Thermoplasticity of metallic glasses: Processing and applications

Owing to their extremely low shear viscosity and fragility, bulk metallic glasses (BMGs) are envisioned as new net-shaping material replacing conventionally used crystalline metals for various applications. The first part of this review describes the general technique and kinetics of thermoplastic forming. The second part elaborates on the thermal processing capability of metallic glasses from atomic- to meter-scale. The micro-/nano-structure obtained after various quenching rates followed by temperature, time and heating rate dependent thermoplastic forming is described in the third section.
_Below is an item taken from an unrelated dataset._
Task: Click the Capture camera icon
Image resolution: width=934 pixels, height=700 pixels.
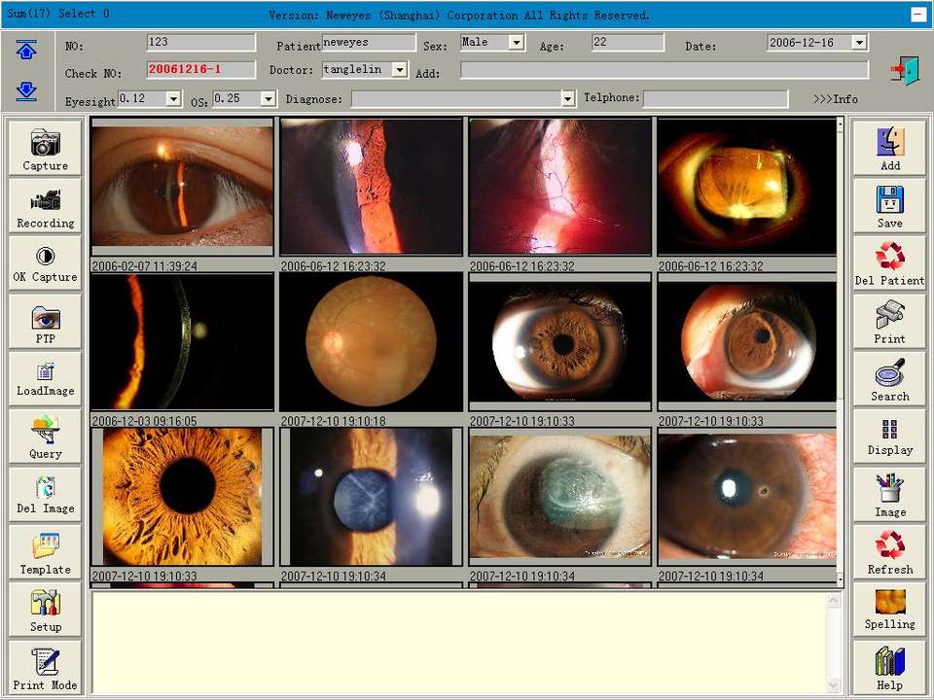Action: [x=46, y=142]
The deformation behavior and flow kinetics of BMGs in terms of composition, mold features, and applied conditions are elaborated in the fourth section. The variation of volume and enthalpy at the supercooled liquid region, strength retention of metallic glasses compared to other conventional metals and alloys, and kinetics of liquid fragility are given in the fifth section. Finite element modeling and molecular dynamics simulations of high-temperature deformation in BMGs are presented in the sixth part. Thermally-formed BMGs used for different applications, including energy, biomedical and micro-optics, are presented in the final part. Altogether, this review provides an overview of shaping capabilities and modifications in the macro-scale properties and short-to-medium range order of BMGs upon thermoplastic forming.